The problem: Lay out every line of the data below as a Markdown table with two columns, Row and Data line, leaving out any blank lines.
.....
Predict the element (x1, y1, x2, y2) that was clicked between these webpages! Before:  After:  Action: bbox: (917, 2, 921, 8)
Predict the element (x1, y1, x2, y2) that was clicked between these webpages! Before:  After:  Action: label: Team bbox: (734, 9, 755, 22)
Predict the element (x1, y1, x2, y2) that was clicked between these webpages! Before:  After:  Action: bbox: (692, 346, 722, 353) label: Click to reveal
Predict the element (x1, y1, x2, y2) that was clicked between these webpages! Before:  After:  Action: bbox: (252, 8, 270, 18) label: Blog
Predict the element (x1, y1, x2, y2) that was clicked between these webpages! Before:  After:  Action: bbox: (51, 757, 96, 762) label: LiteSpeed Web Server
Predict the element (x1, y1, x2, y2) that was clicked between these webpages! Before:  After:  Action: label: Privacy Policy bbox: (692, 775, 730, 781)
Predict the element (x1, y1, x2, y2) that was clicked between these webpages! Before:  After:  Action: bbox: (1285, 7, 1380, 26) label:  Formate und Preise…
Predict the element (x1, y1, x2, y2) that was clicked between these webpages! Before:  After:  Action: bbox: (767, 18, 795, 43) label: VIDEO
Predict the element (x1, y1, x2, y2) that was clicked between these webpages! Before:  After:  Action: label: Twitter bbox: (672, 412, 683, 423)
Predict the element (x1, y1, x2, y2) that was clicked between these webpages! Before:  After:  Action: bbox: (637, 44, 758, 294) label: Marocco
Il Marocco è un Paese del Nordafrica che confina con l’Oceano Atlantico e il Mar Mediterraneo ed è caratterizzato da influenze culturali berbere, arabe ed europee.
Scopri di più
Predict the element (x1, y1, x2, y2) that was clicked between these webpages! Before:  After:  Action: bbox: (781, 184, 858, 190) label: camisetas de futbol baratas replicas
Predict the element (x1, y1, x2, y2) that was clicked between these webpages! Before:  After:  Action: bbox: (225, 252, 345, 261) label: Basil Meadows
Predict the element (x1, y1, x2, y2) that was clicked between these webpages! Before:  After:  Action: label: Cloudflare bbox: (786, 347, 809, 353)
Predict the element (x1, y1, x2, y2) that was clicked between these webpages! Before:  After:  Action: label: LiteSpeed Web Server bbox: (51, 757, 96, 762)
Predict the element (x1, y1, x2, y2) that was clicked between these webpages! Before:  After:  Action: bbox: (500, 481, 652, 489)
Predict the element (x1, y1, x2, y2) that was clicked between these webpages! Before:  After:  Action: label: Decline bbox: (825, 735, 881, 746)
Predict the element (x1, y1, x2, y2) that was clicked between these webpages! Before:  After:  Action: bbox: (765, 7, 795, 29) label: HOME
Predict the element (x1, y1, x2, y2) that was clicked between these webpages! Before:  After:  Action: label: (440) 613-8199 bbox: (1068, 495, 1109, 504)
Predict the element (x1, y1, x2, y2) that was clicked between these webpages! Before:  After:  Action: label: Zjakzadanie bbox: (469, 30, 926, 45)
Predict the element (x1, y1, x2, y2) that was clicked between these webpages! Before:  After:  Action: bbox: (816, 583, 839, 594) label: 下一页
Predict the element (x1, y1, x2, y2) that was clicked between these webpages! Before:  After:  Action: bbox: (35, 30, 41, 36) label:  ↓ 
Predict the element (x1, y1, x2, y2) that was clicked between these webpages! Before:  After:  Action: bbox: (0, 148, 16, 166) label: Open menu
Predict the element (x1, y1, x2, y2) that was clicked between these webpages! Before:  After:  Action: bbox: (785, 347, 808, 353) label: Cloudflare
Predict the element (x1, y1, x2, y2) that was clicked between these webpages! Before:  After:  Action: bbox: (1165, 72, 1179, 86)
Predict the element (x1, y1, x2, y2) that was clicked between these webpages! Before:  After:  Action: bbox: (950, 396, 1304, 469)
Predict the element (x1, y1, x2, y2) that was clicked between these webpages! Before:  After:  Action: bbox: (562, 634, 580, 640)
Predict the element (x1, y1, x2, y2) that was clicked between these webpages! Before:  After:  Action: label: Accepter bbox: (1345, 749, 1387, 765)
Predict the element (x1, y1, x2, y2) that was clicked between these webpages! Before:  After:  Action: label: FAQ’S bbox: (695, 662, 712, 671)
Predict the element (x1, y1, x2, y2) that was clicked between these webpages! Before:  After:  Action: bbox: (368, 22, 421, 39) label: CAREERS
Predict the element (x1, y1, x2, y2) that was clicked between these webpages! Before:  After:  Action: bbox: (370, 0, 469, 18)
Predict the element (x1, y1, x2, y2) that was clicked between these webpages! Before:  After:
.....
Result for this task:
| Row | Data line |
|---|---|
| 1 | Predict the element (x1, y1, x2, y2) that was clicked between these webpages! Before:  After:  Action: bbox: (917, 2, 921, 8) |
| 2 | Predict the element (x1, y1, x2, y2) that was clicked between these webpages! Before:  After:  Action: label: Team bbox: (734, 9, 755, 22) |
| 3 | Predict the element (x1, y1, x2, y2) that was clicked between these webpages! Before:  After:  Action: bbox: (692, 346, 722, 353) label: Click to reveal |
| 4 | Predict the element (x1, y1, x2, y2) that was clicked between these webpages! Before:  After:  Action: bbox: (252, 8, 270, 18) label: Blog |
| 5 | Predict the element (x1, y1, x2, y2) that was clicked between these webpages! Before:  After:  Action: bbox: (51, 757, 96, 762) label: LiteSpeed Web Server |
| 6 | Predict the element (x1, y1, x2, y2) that was clicked between these webpages! Before:  After:  Action: label: Privacy Policy bbox: (692, 775, 730, 781) |
| 7 | Predict the element (x1, y1, x2, y2) that was clicked between these webpages! Before:  After:  Action: bbox: (1285, 7, 1380, 26) label:  Formate und Preise… |
| 8 | Predict the element (x1, y1, x2, y2) that was clicked between these webpages! Before:  After:  Action: bbox: (767, 18, 795, 43) label: VIDEO |
| 9 | Predict the element (x1, y1, x2, y2) that was clicked between these webpages! Before:  After:  Action: label: Twitter bbox: (672, 412, 683, 423) |
| 10 | Predict the element (x1, y1, x2, y2) that was clicked between these webpages! Before:  After:  Action: bbox: (637, 44, 758, 294) label: Marocco |
| 11 | Il Marocco è un Paese del Nordafrica che confina con l’Oceano Atlantico e il Mar Mediterraneo ed è caratterizzato da influenze culturali berbere, arabe ed europee. |
| 12 | Scopri di più |
| 13 | Predict the element (x1, y1, x2, y2) that was clicked between these webpages! Before:  After:  Action: bbox: (781, 184, 858, 190) label: camisetas de futbol baratas replicas |
| 14 | Predict the element (x1, y1, x2, y2) that was clicked between these webpages! Before:  After:  Action: bbox: (225, 252, 345, 261) label: Basil Meadows |
| 15 | Predict the element (x1, y1, x2, y2) that was clicked between these webpages! Before:  After:  Action: label: Cloudflare bbox: (786, 347, 809, 353) |
| 16 | Predict the element (x1, y1, x2, y2) that was clicked between these webpages! Before:  After:  Action: label: LiteSpeed Web Server bbox: (51, 757, 96, 762) |
| 17 | Predict the element (x1, y1, x2, y2) that was clicked between these webpages! Before:  After:  Action: bbox: (500, 481, 652, 489) |
| 18 | Predict the element (x1, y1, x2, y2) that was clicked between these webpages! Before:  After:  Action: label: Decline bbox: (825, 735, 881, 746) |
| 19 | Predict the element (x1, y1, x2, y2) that was clicked between these webpages! Before:  After:  Action: bbox: (765, 7, 795, 29) label: HOME |
| 20 | Predict the element (x1, y1, x2, y2) that was clicked between these webpages! Before:  After:  Action: label: (440) 613-8199 bbox: (1068, 495, 1109, 504) |
| 21 | Predict the element (x1, y1, x2, y2) that was clicked between these webpages! Before:  After:  Action: label: Zjakzadanie bbox: (469, 30, 926, 45) |
| 22 | Predict the element (x1, y1, x2, y2) that was clicked between these webpages! Before:  After:  Action: bbox: (816, 583, 839, 594) label: 下一页 |
| 23 | Predict the element (x1, y1, x2, y2) that was clicked between these webpages! Before:  After:  Action: bbox: (35, 30, 41, 36) label:  ↓  |
| 24 | Predict the element (x1, y1, x2, y2) that was clicked between these webpages! Before:  After:  Action: bbox: (0, 148, 16, 166) label: Open menu |
| 25 | Predict the element (x1, y1, x2, y2) that was clicked between these webpages! Before:  After:  Action: bbox: (785, 347, 808, 353) label: Cloudflare |
| 26 | Predict the element (x1, y1, x2, y2) that was clicked between these webpages! Before:  After:  Action: bbox: (1165, 72, 1179, 86) |
| 27 | Predict the element (x1, y1, x2, y2) that was clicked between these webpages! Before:  After:  Action: bbox: (950, 396, 1304, 469) |
| 28 | Predict the element (x1, y1, x2, y2) that was clicked between these webpages! Before:  After:  Action: bbox: (562, 634, 580, 640) |
| 29 | Predict the element (x1, y1, x2, y2) that was clicked between these webpages! Before:  After:  Action: label: Accepter bbox: (1345, 749, 1387, 765) |
| 30 | Predict the element (x1, y1, x2, y2) that was clicked between these webpages! Before:  After:  Action: label: FAQ’S bbox: (695, 662, 712, 671) |
| 31 | Predict the element (x1, y1, x2, y2) that was clicked between these webpages! Before:  After:  Action: bbox: (368, 22, 421, 39) label: CAREERS |
| 32 | Predict the element (x1, y1, x2, y2) that was clicked between these webpages! Before:  After:  Action: bbox: (370, 0, 469, 18) |
| 33 | Predict the element (x1, y1, x2, y2) that was clicked between these webpages! Before:  After: |